The infrastructure behind Intuit's transformation

Nhung Ho, vice president of AI at Intuit, spoke during AWS re:Invent to outline the company's latest moves on the cloud provider.

"Intuit has built on AWS first from moving our applications onto the cloud to AI and machine learning with SageMaker and now in the era of generative AI with Bedrock," said Ho. "In 2019, we declared that we were going to be an AI driven expert platform. And by combining cutting edge AI with tax and human expertise, we're delivering unparalleled experiences for our customers. Today, we've been able to achieve incredible scale of AWS running all of our data capabilities, as well as our data lake on AWS."

Ho (right) said the AWS infrastructure enables Intuit to make more than 65 billion machine learning predictions per day and analyze more than a half of a million data points for small business customers. Intuit also sees more than 810 million customer-backed AI interactions each day.

Because of those previous moves to AWS, Intuit has ensured it has good data governance and clean data. As numerous technology executives have said, there is no AI strategy without a data strategy.

For Intuit, the AWS infrastructure has enabled it to focus on applications, building prototypes and building out its generative AI operating system.

Ho said that Intuit has to anchor its generative AI strategy to accuracy, latency and cost. "The ability to use smaller, faster models allows us to realize significant latency gains and we're able to host these models on SageMaker," said Ho. "We also use third-party algorithms because the thing you have to really optimize for is the customer experience. Bedrock gives us the optionality with a wide range of models."
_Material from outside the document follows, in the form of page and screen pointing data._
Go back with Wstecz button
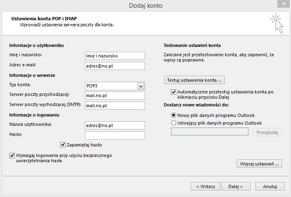291x197 pixels. [x=205, y=186]
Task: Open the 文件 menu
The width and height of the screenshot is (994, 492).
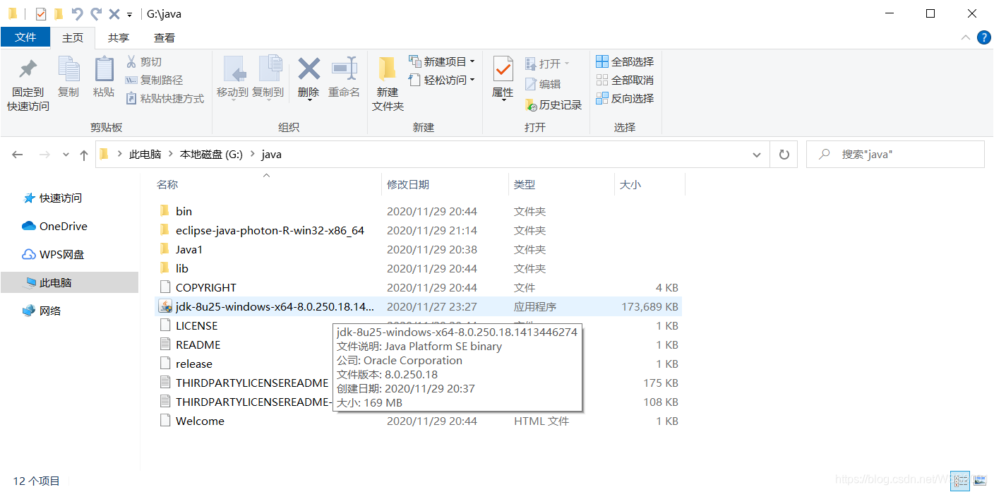Action: coord(25,37)
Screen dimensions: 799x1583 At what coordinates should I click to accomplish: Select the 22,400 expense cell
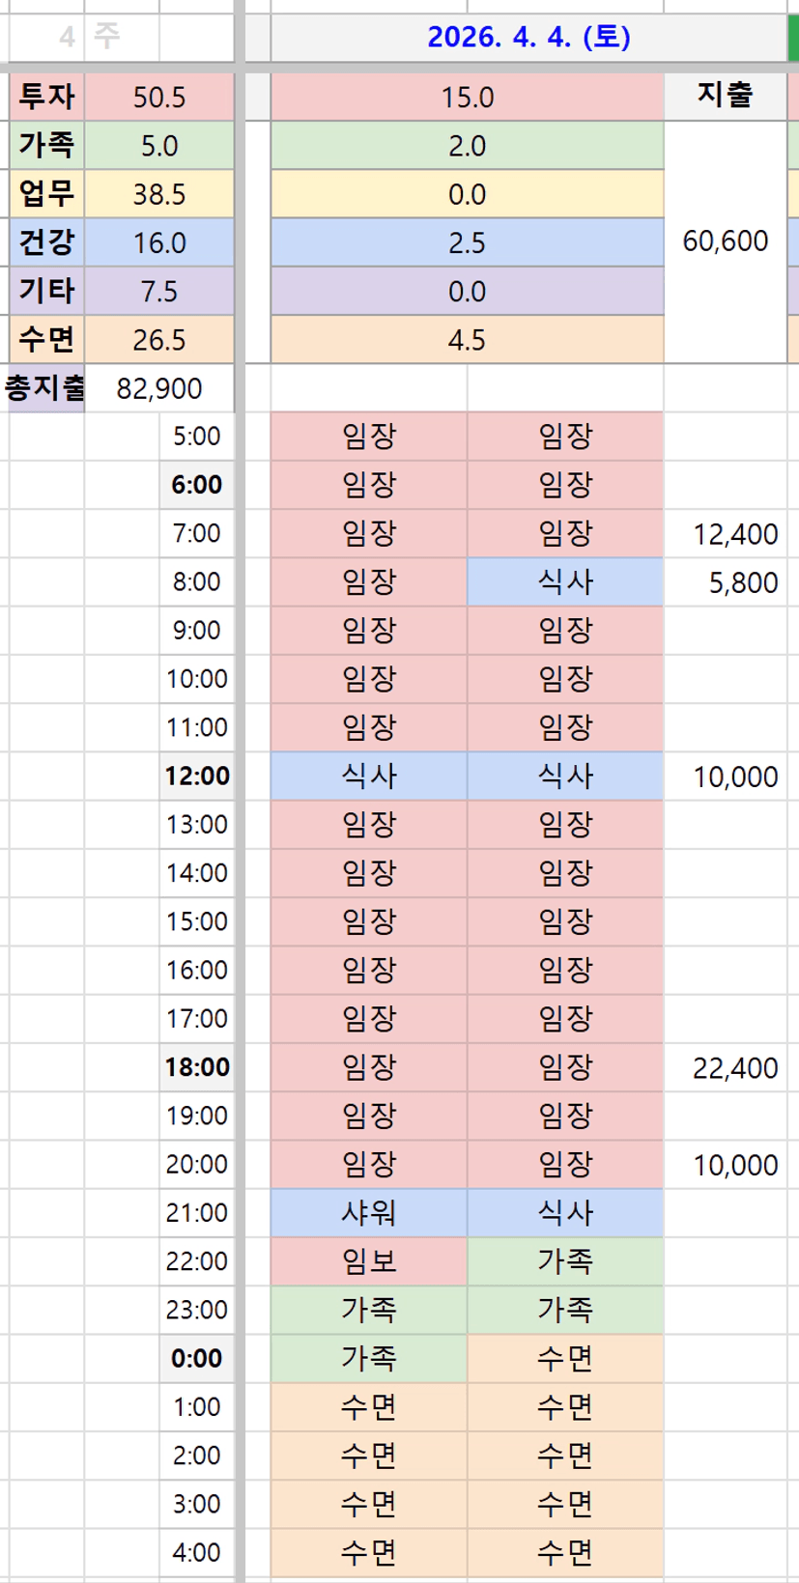point(734,1068)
Intuit's inference infrastructure runs on AWS VPC so it can keep customer data separated, secure and private, said Ho. Intuit Assist is embedded across Intuit platforms ranging from TurboTax to QuickBooks to MailChimp and can tap into the data and knowledge based to answer questions and create experiences.
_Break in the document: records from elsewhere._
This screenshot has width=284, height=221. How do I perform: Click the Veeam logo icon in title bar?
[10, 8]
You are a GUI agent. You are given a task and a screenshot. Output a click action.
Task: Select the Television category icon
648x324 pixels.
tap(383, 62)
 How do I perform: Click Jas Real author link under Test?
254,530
"You have to really invest in your underlying data because it's going to be the differentiator for every experience you build," said Ho. "You also need to build in horizontal solutions from day one. There is also no one size fits all LLM, so optionality is incredibly important."

Can Intuit move upstream?

Intuit is known for its base of consumer and SMB customers, the Goodarzi noted that the midmarket isn't out of reach.
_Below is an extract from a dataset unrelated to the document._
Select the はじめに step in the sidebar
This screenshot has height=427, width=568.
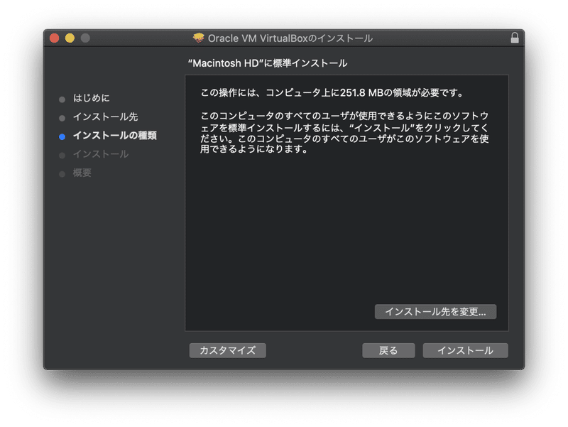(93, 98)
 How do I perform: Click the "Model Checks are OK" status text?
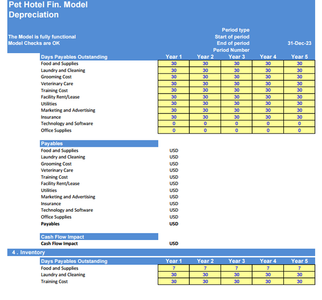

"We have defined mid-market as 10 to 100 employees, I want to be clear that our stopping point is not 100. In fact, most companies don't even define 10 to 100 employees as mid-market. It's far greater than that. Our stopping point in the near term was 100. But our goal is to be able to serve mid-market customers that are in the 1,000s because this is a massive opportunity for the company," said Goodarzi.

The midmarket bet is that Intuit has a platform that can assist every customer’s job. The biggest difference between a company with 100 employees and 1,000 is scale.

Goodarzi said:

"We don't want to serve enterprises, but we have a platform that's easy to use and we can be very disruptive on price. We have a big opportunity to be disruptive and we have pricing power in the mid-market. It’s the same service, the same capabilities, just building them at scale.”

Intuit has already been seeing progress in the midmarket, said Goodarzi, who noted there's a lot of white space in the market.

He said:

"What makes us very excited about this space is, there's an enormous gap in those that are between sort of 10 employees and 1,000 employees because in the past there's been players like us that can serve the low end. There have been big players, right, like the Oracles, the SAP can then serve enterprise, and this group in the middle, which is a massive market, has always had to make a choice. Do I pay a ton of money and use something that I don't really need, or do I keep screaming at Intuit to hurry up and create a platform that I can use?"